_What to work on_
Of all the entries below, retype only the lines from the one with "Click the 导出数据 export button" through the one with "Image resolution: width=1477", exactly as they appear.

Dataset entries
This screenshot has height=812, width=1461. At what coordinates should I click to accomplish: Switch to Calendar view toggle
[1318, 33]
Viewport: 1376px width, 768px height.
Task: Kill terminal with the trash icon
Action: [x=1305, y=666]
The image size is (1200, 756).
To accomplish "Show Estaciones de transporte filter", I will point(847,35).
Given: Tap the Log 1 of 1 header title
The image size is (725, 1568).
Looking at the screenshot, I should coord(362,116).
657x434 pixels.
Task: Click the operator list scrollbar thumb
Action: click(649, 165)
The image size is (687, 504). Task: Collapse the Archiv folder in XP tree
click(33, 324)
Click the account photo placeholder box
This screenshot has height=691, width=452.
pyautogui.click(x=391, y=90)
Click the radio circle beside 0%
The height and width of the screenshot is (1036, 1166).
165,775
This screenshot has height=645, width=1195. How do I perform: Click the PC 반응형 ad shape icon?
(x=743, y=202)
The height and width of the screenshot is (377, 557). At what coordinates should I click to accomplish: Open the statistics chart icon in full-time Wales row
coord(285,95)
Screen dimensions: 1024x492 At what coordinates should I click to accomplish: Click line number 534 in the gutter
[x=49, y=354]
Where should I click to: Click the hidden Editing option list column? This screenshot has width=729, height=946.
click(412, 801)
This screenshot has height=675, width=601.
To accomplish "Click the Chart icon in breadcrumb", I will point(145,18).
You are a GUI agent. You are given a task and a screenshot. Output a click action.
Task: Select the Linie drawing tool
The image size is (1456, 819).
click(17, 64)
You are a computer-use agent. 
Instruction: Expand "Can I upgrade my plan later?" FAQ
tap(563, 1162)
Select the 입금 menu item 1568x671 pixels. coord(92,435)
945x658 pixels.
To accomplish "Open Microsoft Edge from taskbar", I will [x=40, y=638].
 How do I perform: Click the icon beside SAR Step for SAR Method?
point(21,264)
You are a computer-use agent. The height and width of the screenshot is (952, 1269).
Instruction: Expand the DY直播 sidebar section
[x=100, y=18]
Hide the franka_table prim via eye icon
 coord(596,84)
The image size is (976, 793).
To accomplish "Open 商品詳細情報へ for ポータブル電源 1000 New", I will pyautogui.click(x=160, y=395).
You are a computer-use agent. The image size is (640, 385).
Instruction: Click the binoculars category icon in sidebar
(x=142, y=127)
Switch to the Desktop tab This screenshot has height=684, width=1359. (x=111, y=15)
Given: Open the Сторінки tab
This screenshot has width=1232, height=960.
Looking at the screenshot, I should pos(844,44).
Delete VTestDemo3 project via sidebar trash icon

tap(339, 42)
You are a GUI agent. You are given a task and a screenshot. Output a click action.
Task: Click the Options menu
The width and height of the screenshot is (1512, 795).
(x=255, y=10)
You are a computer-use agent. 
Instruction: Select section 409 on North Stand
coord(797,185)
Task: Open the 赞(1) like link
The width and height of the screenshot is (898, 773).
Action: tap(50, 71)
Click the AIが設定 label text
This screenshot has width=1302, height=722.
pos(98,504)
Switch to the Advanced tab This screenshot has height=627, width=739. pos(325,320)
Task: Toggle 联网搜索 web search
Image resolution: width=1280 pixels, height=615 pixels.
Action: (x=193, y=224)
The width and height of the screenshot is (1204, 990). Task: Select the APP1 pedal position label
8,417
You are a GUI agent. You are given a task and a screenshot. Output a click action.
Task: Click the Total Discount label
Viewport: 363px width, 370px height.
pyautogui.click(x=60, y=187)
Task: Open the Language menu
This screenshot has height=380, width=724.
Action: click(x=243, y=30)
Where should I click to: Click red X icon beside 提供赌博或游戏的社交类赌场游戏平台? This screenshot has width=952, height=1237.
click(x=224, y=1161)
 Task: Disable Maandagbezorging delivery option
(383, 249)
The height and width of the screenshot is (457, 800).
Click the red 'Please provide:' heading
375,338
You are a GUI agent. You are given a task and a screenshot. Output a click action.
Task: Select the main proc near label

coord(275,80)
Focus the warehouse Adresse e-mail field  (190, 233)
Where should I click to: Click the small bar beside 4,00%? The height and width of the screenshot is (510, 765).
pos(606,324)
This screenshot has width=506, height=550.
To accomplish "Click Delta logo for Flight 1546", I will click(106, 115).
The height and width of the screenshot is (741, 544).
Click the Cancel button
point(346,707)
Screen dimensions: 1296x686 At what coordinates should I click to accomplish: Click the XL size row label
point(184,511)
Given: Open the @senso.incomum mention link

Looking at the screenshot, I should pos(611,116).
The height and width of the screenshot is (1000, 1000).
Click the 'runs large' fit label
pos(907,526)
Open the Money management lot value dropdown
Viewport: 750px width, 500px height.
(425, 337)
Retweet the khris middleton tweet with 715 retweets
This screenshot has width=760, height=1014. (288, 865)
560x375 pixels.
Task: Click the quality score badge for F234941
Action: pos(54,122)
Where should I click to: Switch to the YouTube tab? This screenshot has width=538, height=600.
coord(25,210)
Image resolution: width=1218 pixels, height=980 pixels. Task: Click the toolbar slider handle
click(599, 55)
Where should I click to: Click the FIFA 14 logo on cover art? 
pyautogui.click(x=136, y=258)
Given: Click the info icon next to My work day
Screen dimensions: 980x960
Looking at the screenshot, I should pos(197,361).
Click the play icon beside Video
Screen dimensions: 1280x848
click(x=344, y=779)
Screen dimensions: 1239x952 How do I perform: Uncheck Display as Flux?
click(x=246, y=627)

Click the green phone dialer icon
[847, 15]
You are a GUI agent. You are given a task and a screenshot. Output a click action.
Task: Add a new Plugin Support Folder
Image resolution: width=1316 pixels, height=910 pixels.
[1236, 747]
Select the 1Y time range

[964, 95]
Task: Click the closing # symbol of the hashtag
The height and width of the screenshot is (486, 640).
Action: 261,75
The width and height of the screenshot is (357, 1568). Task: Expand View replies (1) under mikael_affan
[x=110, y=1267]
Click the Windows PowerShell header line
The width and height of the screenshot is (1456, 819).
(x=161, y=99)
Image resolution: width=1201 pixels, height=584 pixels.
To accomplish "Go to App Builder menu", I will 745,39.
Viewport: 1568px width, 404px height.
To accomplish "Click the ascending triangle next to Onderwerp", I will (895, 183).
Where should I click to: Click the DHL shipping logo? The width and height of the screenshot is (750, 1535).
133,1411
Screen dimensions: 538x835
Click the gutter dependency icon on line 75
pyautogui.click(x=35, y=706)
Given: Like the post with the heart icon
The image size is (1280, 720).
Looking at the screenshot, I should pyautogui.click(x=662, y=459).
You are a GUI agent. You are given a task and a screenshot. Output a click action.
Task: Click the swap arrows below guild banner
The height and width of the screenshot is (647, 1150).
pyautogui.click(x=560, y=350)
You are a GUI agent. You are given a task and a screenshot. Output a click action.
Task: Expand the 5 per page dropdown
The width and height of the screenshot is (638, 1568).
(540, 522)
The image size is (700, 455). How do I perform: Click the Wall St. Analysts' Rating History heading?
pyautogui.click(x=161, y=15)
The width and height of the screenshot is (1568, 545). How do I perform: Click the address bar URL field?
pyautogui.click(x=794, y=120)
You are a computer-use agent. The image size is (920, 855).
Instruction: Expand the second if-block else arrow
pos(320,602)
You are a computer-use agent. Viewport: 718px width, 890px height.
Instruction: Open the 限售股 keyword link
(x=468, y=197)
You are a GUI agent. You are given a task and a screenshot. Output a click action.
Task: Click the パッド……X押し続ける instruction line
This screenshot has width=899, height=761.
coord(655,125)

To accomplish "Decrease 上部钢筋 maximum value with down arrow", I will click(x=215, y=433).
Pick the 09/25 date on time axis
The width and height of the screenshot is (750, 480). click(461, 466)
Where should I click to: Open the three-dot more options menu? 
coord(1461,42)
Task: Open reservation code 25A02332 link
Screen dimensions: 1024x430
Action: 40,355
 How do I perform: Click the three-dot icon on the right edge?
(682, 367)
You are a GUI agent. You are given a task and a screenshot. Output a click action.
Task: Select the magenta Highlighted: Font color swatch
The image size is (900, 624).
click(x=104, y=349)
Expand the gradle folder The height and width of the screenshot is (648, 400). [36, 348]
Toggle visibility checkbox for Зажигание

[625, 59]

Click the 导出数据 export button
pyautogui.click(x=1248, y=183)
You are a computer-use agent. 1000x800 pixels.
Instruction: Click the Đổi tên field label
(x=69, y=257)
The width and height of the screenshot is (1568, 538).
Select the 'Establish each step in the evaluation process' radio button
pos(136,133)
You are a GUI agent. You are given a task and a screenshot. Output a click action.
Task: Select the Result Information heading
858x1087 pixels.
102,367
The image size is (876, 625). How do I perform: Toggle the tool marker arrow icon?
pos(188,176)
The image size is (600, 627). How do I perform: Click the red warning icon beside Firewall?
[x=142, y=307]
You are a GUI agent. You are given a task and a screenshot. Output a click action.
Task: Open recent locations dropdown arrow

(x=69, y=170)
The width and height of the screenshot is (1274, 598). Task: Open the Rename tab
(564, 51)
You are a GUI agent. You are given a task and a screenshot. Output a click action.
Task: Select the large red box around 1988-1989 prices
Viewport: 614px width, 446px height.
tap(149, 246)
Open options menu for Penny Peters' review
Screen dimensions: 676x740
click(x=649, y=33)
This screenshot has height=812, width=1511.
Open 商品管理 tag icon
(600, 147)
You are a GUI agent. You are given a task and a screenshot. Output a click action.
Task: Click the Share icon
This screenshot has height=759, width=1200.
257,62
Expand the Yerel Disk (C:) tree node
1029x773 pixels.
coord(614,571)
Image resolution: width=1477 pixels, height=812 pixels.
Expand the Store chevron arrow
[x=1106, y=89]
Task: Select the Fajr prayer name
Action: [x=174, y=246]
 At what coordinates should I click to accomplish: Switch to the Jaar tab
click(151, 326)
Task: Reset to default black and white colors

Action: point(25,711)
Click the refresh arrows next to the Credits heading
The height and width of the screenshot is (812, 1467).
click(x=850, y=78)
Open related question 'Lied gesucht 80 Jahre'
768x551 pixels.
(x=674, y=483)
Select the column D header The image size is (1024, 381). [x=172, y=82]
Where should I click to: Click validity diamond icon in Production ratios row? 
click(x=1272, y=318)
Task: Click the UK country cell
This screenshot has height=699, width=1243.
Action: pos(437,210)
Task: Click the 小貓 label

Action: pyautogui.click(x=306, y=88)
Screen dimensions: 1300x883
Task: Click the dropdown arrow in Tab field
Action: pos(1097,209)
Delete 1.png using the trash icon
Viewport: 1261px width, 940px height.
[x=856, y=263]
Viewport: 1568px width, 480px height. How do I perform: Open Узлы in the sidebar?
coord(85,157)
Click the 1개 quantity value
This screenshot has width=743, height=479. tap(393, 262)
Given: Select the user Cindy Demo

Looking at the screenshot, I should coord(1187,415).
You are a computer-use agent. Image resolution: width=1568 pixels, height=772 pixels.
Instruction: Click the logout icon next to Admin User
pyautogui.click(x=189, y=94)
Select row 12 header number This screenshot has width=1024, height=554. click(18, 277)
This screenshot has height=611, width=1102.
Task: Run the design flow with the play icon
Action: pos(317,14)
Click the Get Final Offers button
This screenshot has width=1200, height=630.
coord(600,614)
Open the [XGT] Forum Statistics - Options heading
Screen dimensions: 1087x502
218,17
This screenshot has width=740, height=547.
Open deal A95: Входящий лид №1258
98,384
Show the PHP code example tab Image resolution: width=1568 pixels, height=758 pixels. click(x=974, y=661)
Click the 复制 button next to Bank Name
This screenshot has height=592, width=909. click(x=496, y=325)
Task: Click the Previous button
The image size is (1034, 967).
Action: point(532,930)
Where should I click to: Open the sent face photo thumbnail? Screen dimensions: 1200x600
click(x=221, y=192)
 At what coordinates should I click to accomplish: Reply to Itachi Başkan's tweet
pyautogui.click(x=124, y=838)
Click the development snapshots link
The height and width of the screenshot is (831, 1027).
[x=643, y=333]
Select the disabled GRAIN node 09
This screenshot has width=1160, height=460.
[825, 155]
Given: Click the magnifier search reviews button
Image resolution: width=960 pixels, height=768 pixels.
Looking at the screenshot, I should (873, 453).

_Exercise output_
Click the 导出数据 export button
pyautogui.click(x=1248, y=183)
You are a computer-use agent. 1000x800 pixels.
Instruction: Click the Đổi tên field label
(x=69, y=257)
The width and height of the screenshot is (1568, 538).
Select the 'Establish each step in the evaluation process' radio button
pos(136,133)
You are a GUI agent. You are given a task and a screenshot. Output a click action.
Task: Select the Result Information heading
858x1087 pixels.
102,367
The image size is (876, 625). How do I perform: Toggle the tool marker arrow icon?
pos(188,176)
The image size is (600, 627). How do I perform: Click the red warning icon beside Firewall?
[x=142, y=307]
You are a GUI agent. You are given a task and a screenshot. Output a click action.
Task: Open recent locations dropdown arrow

(x=69, y=170)
The width and height of the screenshot is (1274, 598). Task: Open the Rename tab
(564, 51)
You are a GUI agent. You are given a task and a screenshot. Output a click action.
Task: Select the large red box around 1988-1989 prices
Viewport: 614px width, 446px height.
tap(149, 246)
Open options menu for Penny Peters' review
Screen dimensions: 676x740
click(x=649, y=33)
This screenshot has height=812, width=1511.
Open 商品管理 tag icon
(600, 147)
You are a GUI agent. You are given a task and a screenshot. Output a click action.
Task: Click the Share icon
This screenshot has height=759, width=1200.
257,62
Expand the Yerel Disk (C:) tree node
1029x773 pixels.
coord(614,571)
Image resolution: width=1477 pixels, height=812 pixels.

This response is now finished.